2. Attractivité des emplois et des carrières scientifiques
Le profil des candidat.e.s auditionnés au CNRS montre qu’il n’y a aucun problème pour attirer des talents. L’attractivité bien réelle observée aujourd’hui vient précisément du fait que le CNRS propose un environnement professionnel stable, permettant aux chercheur.e.s d’inscrire leur recherche dans le long terme, tout en suivant la dynamique propre de leurs questionnements scientifiques de façon autonome et dans de bonnes conditions de travail. Le bon positionnement de la France sur des questions de recherche fondamentale de pointe (en maths, physique, biologie) est en partie le fruit de ce modèle de fonctionnement au cours des décennies passées. Les talents sont là, on les recrute — quoique sans leur donner les moyens de développer leurs travaux et d’exprimer leur potentiel.
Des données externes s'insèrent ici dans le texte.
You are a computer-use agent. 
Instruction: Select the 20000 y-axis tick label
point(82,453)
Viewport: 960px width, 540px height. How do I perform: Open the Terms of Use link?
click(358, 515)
À l’inverse, la diminution des taux de réussite aux concours actuellement observée décourage les candidats et diminue l’attractivité et risque d’accentuer les discriminations notamment envers les femmes. Par ailleurs, les problèmes de reconnaissance de carrière se posent à tous niveaux, pour les chercheurs et de manière encore plus prégnante pour les personnels d’aide à la recherche. Ces enjeux posent un problème systémique pour certains laboratoires, dont le nôtre.
Propositions :
- proposer de meilleures perspectives de recrutement pour les jeunes candidat.e.s ; plus de postes permanents, de bonnes conditions d’embauche et de travail
- miser sur la stabilité, plus que sur l’intéressement individuel.
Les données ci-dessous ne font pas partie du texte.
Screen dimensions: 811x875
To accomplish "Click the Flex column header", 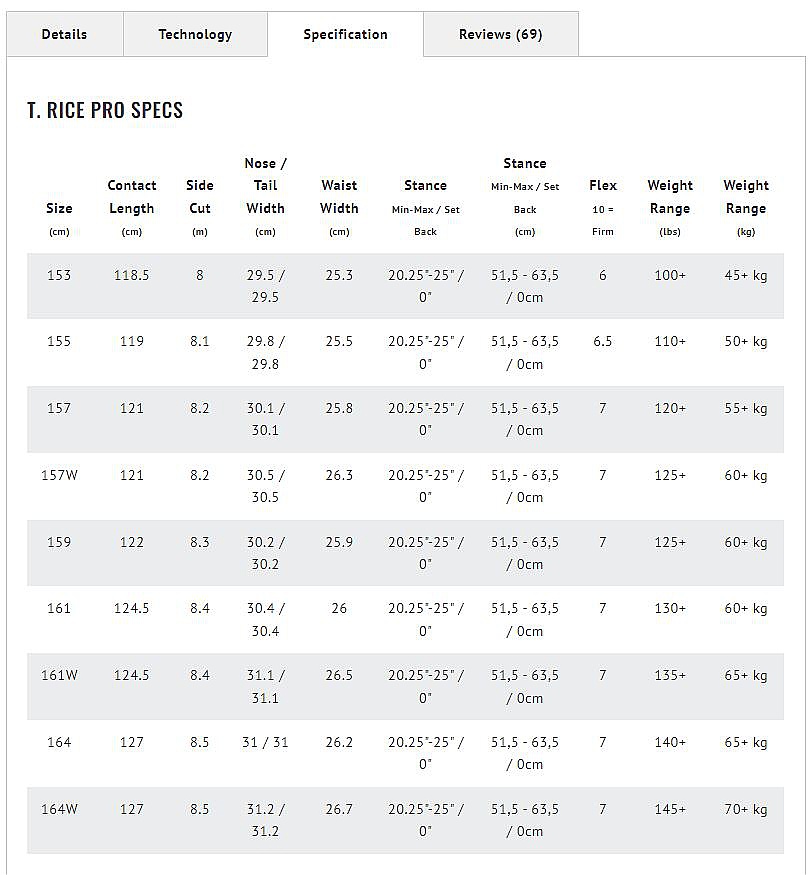I will (x=603, y=186).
- assurer un financement de démarrage pour chaque chercheur.e recruté.e
- meilleure rémunération et reconnaissance de carrière des personnels de soutien à la recherche

3. Innovation et recherche partenariale
L’innovation et la recherche partenariale ne doivent pas être facilitées en tant que telles, mais uniquement si elles sont des moyens de construire ou diffuser des résultats scientifiques utiles à tous. Nous proposons donc des moyens de promouvoir, de façon plus générale, l’implication des sciences dans la société. Il peut s’agir de la production et l’analyse d’un savoir critique, de jouer le rôle de contre-pouvoir ou de lanceur d’alerte, d’associer à nos recherches des partenaires sociaux non nécessairement industriels, comme les associations, des comités de citoyens, la prise en compte des aspirations sociales et des contraintes écologiques. Les défis majeurs, en particulier écologiques, posés par le monde contemporain ne peuvent pas se contenter d’une réponse étroite, suicidaire, où la recherche scientifique publique ne serait qu’un levier pour la croissance économique.
Propositions :
- la reconnaissance du diplôme de doctorat par les conventions collectives permettrait de renforcer les passerelles entre recherche publique et activité privée.
- le CIR est un instrument qui n’a pas montré son efficacité. Une partie des crédits alloués au CIR pourrait être redistribuée d’une part dans le domaine public, et d’autre part dans d’autres formes de recherche partenariale (collectivités, associations) ou d’interactions avec la société.
- renforcer la présence des scientifiques parmi les décideurs ou mieux encore comme intermédiaires indépendants entre les décideurs et les citoyens.